• **Problem requirements**
Your answer must be every line of the data below that holds the string "Identify", copied exactly.

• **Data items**
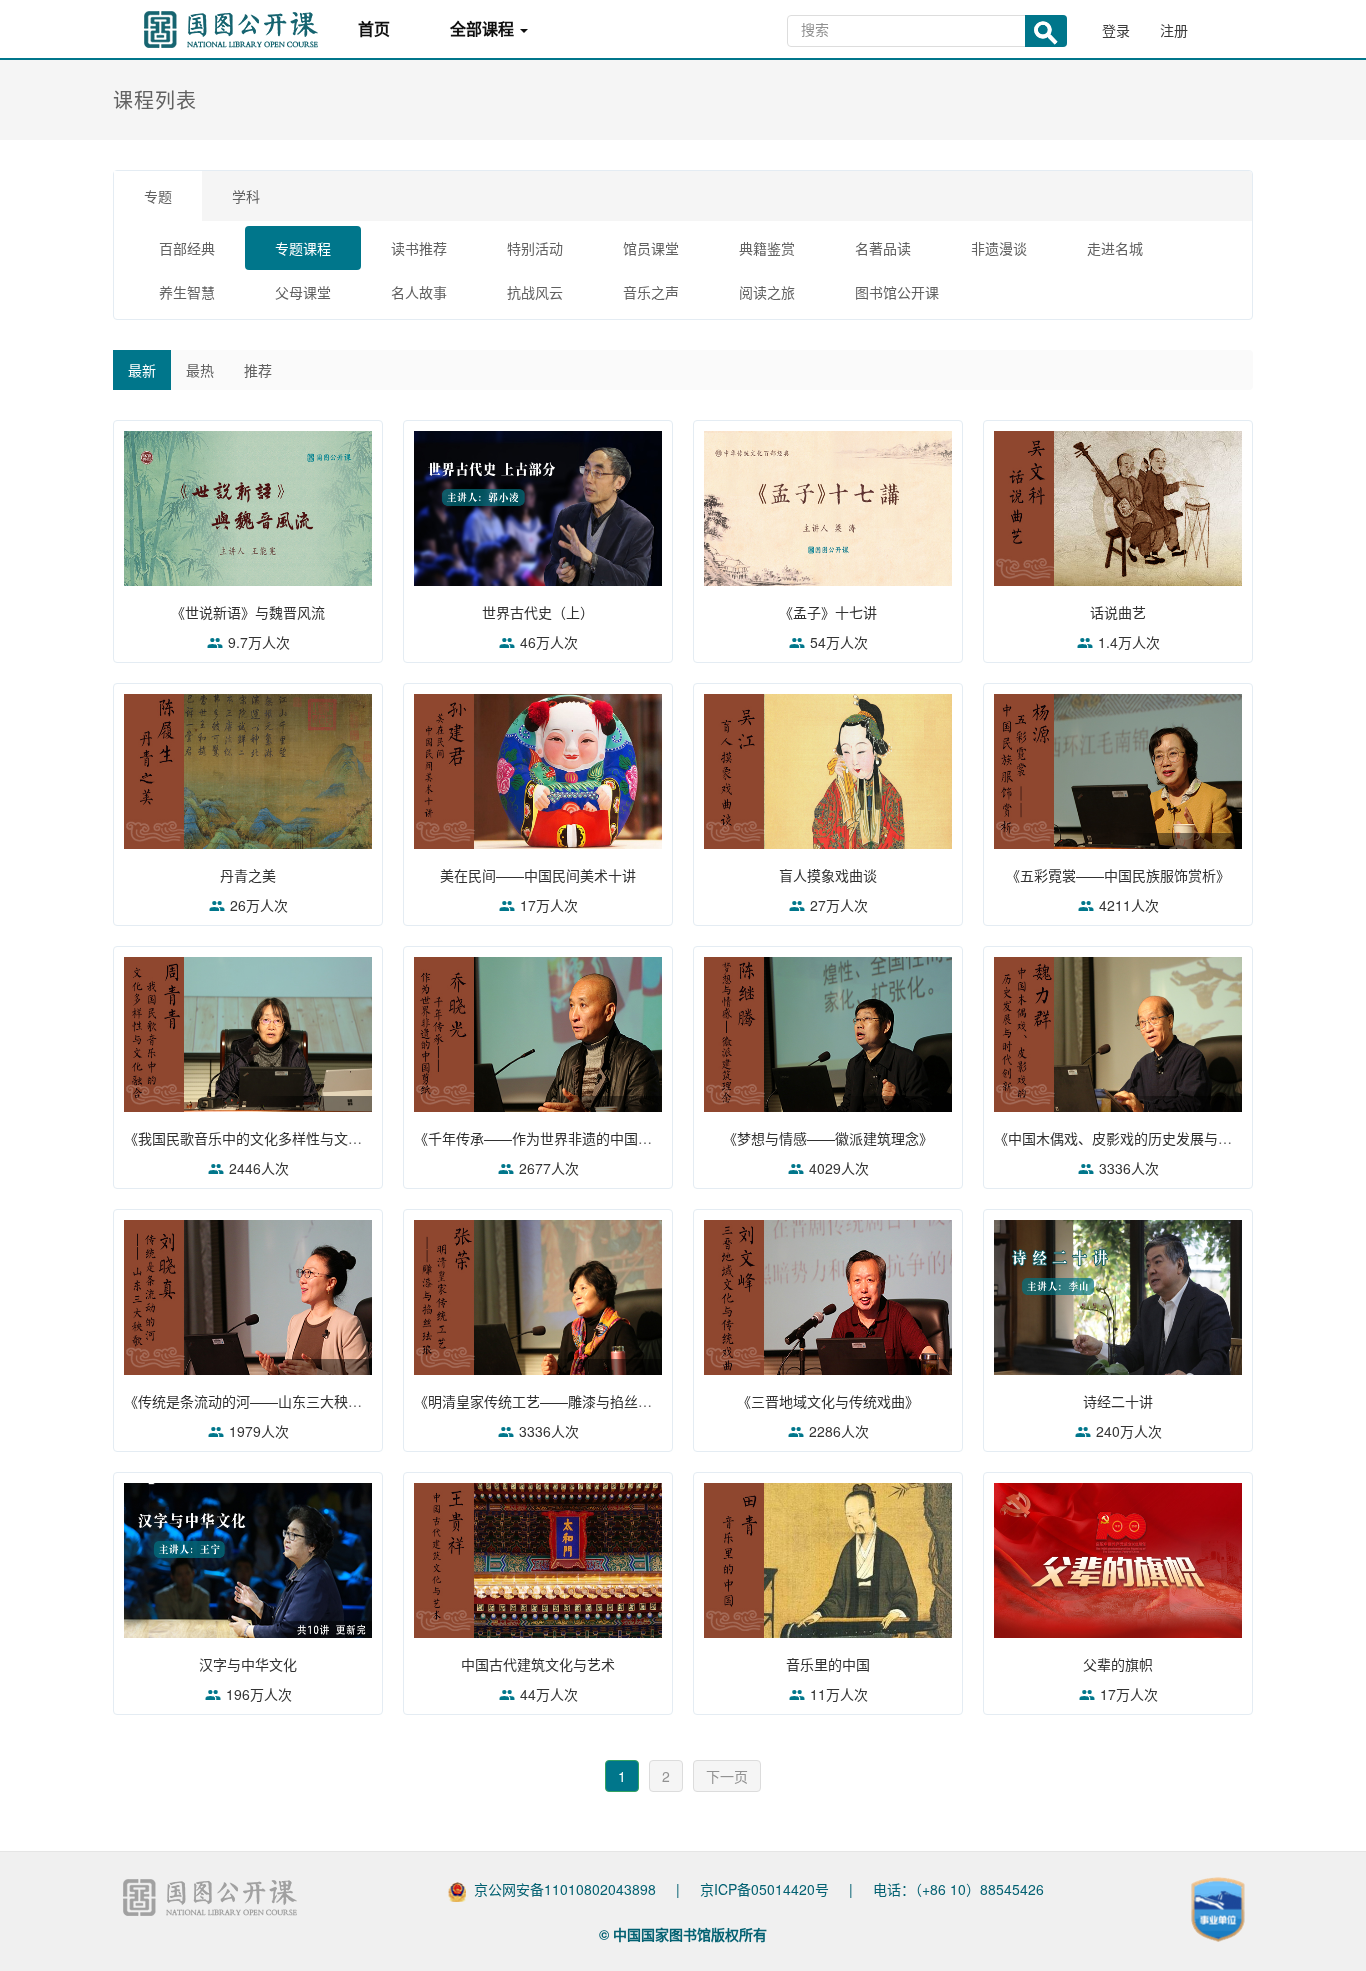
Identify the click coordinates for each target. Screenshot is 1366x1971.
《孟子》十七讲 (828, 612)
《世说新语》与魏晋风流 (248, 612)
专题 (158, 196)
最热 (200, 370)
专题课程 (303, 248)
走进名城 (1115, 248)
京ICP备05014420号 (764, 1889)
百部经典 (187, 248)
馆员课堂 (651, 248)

...

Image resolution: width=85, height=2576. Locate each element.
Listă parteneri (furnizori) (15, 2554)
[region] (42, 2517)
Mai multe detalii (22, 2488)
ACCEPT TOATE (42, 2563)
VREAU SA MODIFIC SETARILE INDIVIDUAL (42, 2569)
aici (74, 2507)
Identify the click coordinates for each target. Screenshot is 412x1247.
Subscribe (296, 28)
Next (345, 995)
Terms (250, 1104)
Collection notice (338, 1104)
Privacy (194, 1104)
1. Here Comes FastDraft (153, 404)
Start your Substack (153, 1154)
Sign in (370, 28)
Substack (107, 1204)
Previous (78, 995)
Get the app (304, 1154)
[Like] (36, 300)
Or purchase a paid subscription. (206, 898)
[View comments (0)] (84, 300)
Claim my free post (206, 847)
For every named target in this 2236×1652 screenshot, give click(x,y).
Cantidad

• **Output below**
Identify the click coordinates for each target. Screenshot is 1366x1971.
Identify the click coordinates for each target. Screenshot is 412x1247.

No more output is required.